__Document extract__

....

In [27]:
# Load the dictionary
import csv
path = "../src/main/resources/EnglishCmu/cmudict_SPHINX_40.txt"

class Entry:
    def __init__(self, word, phonemes):
        self.word = word
        self.phonemes = phonemes
        
    def __str__(self): 
        return self.word # + ": " + " ".join(self.phonemes)
    
    def __repr__(self):
        return "Entry(" + self.word + ", [" + ", ".join(self.phonemes) +"])"

entries = []
with open(path) as f:
    reader = csv.reader(f, delimiter="\t", quoting=csv.QUOTE_NONE)
    for row in reader:
        entry = Entry(row[0], tuple(row[1].split(" ")))
        entries.append(entry)
        


In [28]:
entriesByWord = {entry.word: entry for entry in entries}

In [29]:
import itertools
sortedEntries = sorted(entries, key = lambda entry: entry.phonemes)
groups = itertools.groupby(sortedEntries, key = lambda entry: entry.phonemes)
entriesByPhonemes = {phonemes: tuple(group) for phonemes, group in groups}

In [30]:
entriesByWord["SON"]

Entry(SON, [S, AH, N])

In [31]:
entriesByPhonemes[("S", "AH", "N")]

(Entry(SON, [S, AH, N]), Entry(SUN, [S, AH, N]))

In [32]:
from textblob import TextBlob
principlesPath = "../src/main/resources/corpora/only_numbered_principles.txt"
with open(principlesPath) as f:
    text = f.read()
    textBlob = TextBlob(text)

In [33]:
noun_phrases = textBlob.noun_phrases
sentences = textBlob.sentences
some_noun_phrases = noun_phrases[:20]
some_sentences = sentences[:-40:-1]

In [34]:
dir(noun_phrases[3])
noun_phrases[3]

'critical opinion'

In [35]:
entries = [entriesByWord[word.upper()] for word in sentences[0].words]
entries

[Entry(TRUST, [T, R, AH, S, T]),
 Entry(IN, [IH, N]),
 Entry(TRUTH, [T, R, UW, TH])]

In [41]:
def get_sentences_using_homophones(sentence):
    entries_for_sentence_words = [entriesByWord[word.upper()] for word in sentence.words]
    homophones_for_sentence_words = [entriesByPhonemes[entry.phonemes] for entry in entries_for_sentence_words]
    products = itertools.product(*homophones_for_sentence_words)
    new_sentences_words = [[entry.word for entry in product] for product in products]
    new_sentences = [" ".join(new_sentence_words) for new_sentence_words in new_sentences_words]
    new_sentences_unique = set(new_sentences)
    return new_sentences_unique

new_sentences = [sentence for sentence in get_sentences_using_homophones(sentences[1])]
for new_sentence in new_sentences:
    print(new_sentence)

....

__Data excerpts__
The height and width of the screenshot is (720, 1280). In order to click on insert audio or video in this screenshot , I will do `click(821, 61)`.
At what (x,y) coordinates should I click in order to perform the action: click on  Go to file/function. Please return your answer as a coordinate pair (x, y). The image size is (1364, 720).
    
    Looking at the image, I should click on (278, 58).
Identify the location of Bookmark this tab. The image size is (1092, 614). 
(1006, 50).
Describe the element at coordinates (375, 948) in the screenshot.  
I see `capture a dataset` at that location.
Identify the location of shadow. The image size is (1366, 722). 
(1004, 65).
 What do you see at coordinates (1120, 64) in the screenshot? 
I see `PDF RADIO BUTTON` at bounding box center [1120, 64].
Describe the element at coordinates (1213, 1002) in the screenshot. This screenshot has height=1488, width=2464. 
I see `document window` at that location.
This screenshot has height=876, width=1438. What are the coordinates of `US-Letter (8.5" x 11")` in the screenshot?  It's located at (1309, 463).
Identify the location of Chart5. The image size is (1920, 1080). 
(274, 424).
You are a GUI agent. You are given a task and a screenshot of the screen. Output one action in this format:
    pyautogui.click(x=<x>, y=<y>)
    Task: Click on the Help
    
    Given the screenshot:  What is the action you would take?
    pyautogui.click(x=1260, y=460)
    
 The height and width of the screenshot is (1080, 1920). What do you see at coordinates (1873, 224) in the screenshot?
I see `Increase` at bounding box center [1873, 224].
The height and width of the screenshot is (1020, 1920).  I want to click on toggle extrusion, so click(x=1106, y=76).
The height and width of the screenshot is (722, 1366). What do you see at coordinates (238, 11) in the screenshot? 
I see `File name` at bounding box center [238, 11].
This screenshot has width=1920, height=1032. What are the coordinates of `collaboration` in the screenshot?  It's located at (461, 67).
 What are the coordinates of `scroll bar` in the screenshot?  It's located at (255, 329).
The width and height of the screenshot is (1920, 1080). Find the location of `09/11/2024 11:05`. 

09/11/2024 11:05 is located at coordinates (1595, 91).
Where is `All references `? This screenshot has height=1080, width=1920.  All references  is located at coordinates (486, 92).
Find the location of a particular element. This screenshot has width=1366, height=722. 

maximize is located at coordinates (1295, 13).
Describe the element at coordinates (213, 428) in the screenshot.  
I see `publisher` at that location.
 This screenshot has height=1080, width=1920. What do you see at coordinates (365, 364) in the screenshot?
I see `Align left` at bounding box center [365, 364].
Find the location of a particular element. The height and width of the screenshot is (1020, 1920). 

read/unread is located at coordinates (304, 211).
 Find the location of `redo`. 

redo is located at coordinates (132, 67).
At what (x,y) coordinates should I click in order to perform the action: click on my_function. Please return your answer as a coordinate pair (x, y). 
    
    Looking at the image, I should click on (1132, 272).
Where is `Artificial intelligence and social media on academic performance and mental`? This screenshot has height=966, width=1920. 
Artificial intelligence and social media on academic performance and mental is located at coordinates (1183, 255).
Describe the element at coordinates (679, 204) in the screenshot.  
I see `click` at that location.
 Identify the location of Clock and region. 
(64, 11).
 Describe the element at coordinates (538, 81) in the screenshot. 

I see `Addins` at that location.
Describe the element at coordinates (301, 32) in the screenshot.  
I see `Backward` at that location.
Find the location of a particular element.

....

__Goals__
• A. Print the part of the notebook starting at "(Entry(SON, [S, AH, N]), Entry(SUN, [S, AH, N]))" and ending at "textBlob = TextBlob(text)".
• B. Rewrite the rows starting at the first one and ending at the line that contains "(1004, 65).", swapping "Identify the location of" for "Find the position of" and leaving everything else unchanged.
The notebook and the rows have no connection to each other.

__Solutions to the problems__
• A.
(Entry(SON, [S, AH, N]), Entry(SUN, [S, AH, N]))

In [32]:
from textblob import TextBlob
principlesPath = "../src/main/resources/corpora/only_numbered_principles.txt"
with open(principlesPath) as f:
    text = f.read()
    textBlob = TextBlob(text)

• B.
The height and width of the screenshot is (720, 1280). In order to click on insert audio or video in this screenshot , I will do `click(821, 61)`.
At what (x,y) coordinates should I click in order to perform the action: click on  Go to file/function. Please return your answer as a coordinate pair (x, y). The image size is (1364, 720).
    
    Looking at the image, I should click on (278, 58).
Find the position of Bookmark this tab. The image size is (1092, 614). 
(1006, 50).
Describe the element at coordinates (375, 948) in the screenshot.  
I see `capture a dataset` at that location.
Find the position of shadow. The image size is (1366, 722). 
(1004, 65).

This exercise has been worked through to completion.